On the face of it, the plan announced last weekend in Cologne, Germany, by the G-7 group of industrial nations is aimed at helping 430 million people in some 33 highly indebted countries. Most of these are in sub-Saharan Africa. The US claims it provides for slashing up to 70 percent of official debts.

But to some economists and to those activists who lobbied the G-7 for debt relief, the plan itself is highly deficient, partly a political document, and still fuzzy as to how it will be implemented.

"It is not a significant reduction," charges Charles Aniagolu, spokesman in London for the Jubilee 2000 Coalition, a worldwide alliance of nongovernmental organizations and religious groups pressing for debt relief.

The coalition presented the G-7 leaders with a petition signed by 17 million people from rich nations urging debt cancellation.

"There is a lot less [in the plan] than meets the eye," holds Mark Weisbrot, an economist at a Washington think tank, the Preamble Center. "You have to always read the fine print."

"Big step forward ... but about half of what is needed," says Seth Amgott, spokesman for Oxfam, another member of the coalition.

That, of course, is not how the G-7 - the US, Japan, Britain, France, Germany, Italy, and Canada - see it.

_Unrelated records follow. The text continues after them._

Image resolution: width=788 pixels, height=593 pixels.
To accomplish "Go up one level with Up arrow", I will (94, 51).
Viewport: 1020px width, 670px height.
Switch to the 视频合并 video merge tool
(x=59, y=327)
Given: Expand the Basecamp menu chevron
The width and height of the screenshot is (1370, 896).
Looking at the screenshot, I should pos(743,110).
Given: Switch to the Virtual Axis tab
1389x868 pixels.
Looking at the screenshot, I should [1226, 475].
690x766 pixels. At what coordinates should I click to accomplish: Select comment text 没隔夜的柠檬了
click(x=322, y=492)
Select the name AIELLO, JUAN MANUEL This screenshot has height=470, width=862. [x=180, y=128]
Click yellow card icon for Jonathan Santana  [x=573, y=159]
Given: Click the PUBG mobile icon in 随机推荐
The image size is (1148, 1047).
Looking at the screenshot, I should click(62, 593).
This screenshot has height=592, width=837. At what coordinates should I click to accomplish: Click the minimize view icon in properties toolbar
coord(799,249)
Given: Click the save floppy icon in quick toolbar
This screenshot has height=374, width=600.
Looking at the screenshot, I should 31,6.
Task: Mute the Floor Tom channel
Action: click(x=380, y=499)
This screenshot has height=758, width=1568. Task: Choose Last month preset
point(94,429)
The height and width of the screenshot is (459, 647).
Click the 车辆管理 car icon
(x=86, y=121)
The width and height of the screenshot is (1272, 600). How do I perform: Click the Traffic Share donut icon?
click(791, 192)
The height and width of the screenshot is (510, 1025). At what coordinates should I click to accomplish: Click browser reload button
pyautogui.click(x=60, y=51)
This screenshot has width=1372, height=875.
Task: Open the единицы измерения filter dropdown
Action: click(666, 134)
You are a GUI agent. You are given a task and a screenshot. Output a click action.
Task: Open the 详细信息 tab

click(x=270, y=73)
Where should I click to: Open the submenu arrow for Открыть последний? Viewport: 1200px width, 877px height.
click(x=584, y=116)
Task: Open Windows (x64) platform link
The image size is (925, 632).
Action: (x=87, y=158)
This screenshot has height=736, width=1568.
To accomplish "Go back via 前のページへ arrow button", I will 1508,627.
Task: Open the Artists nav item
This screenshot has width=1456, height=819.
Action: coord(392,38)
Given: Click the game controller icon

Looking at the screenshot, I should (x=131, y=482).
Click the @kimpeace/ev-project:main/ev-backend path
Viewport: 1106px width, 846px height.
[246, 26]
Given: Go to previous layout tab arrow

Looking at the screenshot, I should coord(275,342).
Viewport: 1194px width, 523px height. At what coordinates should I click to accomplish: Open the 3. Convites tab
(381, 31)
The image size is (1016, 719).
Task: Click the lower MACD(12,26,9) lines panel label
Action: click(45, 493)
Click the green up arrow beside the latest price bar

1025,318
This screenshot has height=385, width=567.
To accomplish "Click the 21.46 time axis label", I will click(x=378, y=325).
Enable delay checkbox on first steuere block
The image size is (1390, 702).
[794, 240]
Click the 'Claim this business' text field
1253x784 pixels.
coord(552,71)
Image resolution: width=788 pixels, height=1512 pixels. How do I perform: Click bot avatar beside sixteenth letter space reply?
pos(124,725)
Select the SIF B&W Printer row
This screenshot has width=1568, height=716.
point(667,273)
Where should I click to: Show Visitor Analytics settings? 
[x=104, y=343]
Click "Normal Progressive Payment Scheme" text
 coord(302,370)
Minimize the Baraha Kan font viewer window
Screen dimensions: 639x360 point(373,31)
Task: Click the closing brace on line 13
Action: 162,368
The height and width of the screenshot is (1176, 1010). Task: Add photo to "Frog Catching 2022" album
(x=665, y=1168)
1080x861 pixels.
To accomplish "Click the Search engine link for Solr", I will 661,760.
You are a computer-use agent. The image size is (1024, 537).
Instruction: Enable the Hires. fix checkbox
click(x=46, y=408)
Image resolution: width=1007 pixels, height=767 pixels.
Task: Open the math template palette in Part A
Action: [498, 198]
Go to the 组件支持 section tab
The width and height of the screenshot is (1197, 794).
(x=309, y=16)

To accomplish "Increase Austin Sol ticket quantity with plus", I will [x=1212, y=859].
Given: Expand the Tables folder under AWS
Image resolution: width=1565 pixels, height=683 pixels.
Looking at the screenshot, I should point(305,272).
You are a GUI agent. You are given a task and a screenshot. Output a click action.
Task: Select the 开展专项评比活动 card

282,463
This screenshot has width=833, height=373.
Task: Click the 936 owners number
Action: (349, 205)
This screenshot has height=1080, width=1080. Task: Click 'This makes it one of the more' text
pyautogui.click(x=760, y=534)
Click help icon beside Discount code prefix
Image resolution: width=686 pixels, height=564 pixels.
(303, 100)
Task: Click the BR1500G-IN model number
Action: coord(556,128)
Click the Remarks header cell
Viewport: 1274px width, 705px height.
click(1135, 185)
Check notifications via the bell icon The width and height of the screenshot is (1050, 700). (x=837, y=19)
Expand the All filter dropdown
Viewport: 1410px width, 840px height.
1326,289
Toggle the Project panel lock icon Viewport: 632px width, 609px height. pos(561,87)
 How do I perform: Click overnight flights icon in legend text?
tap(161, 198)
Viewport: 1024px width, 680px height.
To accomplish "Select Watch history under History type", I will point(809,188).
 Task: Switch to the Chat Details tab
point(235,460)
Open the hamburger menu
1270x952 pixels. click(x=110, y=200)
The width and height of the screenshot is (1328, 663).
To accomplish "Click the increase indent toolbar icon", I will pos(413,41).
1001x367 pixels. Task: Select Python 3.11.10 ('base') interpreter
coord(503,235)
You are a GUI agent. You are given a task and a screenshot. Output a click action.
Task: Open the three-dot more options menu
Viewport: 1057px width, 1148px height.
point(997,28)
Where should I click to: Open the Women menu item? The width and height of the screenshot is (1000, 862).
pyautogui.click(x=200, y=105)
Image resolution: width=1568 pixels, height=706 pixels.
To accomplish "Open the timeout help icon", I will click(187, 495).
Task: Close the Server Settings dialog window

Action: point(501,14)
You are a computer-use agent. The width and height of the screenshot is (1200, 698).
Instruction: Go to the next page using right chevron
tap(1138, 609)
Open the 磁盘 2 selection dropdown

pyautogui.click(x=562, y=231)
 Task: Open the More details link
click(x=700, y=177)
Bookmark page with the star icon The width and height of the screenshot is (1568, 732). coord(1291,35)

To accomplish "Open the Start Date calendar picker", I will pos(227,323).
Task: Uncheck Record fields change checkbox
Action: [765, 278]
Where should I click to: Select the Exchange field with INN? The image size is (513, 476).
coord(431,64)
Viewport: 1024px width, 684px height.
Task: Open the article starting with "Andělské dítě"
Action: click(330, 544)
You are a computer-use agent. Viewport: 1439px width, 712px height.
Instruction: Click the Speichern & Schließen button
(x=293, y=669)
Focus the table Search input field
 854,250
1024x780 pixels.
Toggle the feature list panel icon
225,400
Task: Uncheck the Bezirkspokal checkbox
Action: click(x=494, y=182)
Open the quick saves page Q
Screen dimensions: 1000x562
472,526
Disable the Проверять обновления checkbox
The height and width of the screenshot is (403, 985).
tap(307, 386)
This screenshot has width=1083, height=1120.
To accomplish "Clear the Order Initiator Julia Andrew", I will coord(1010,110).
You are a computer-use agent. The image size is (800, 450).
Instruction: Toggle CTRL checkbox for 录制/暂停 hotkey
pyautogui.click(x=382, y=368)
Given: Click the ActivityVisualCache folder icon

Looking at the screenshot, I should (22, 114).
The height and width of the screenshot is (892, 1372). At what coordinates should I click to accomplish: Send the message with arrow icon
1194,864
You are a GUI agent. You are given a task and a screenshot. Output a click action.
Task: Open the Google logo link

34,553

A fact sheet offered by the United States Treasury describes the

Cologne initiative as providing "deeper, broader, and faster debt relief in return for firm commitments to channel the benefits into improving the lives" of the people in the debt-burdened nations.

To critics, the plan's requirements for "structural adjustment" - more spending on social needs, less on military - in countries getting debt relief will do damage greater than the benefits.

But to the G-7, the economic guidance of the International Monetary Fund (IMF) and World Bank are vital if their money isn't to go down the tubes in corruption and unwise management.

"If a country doesn't have the right economic policies, it isn't going to help much to get debt forgiveness," says William Cline, chief economist at the Institute of International Finance, a Washington group representing the world's largest private financial institutions.

In today's dollars (net present value), the US figures the amount of debt relief would more than triple from $13 billion under the current framework to as much as $50 billion. Total debts in nominal dollars would fall from about $127 billion to as low as $37 billion.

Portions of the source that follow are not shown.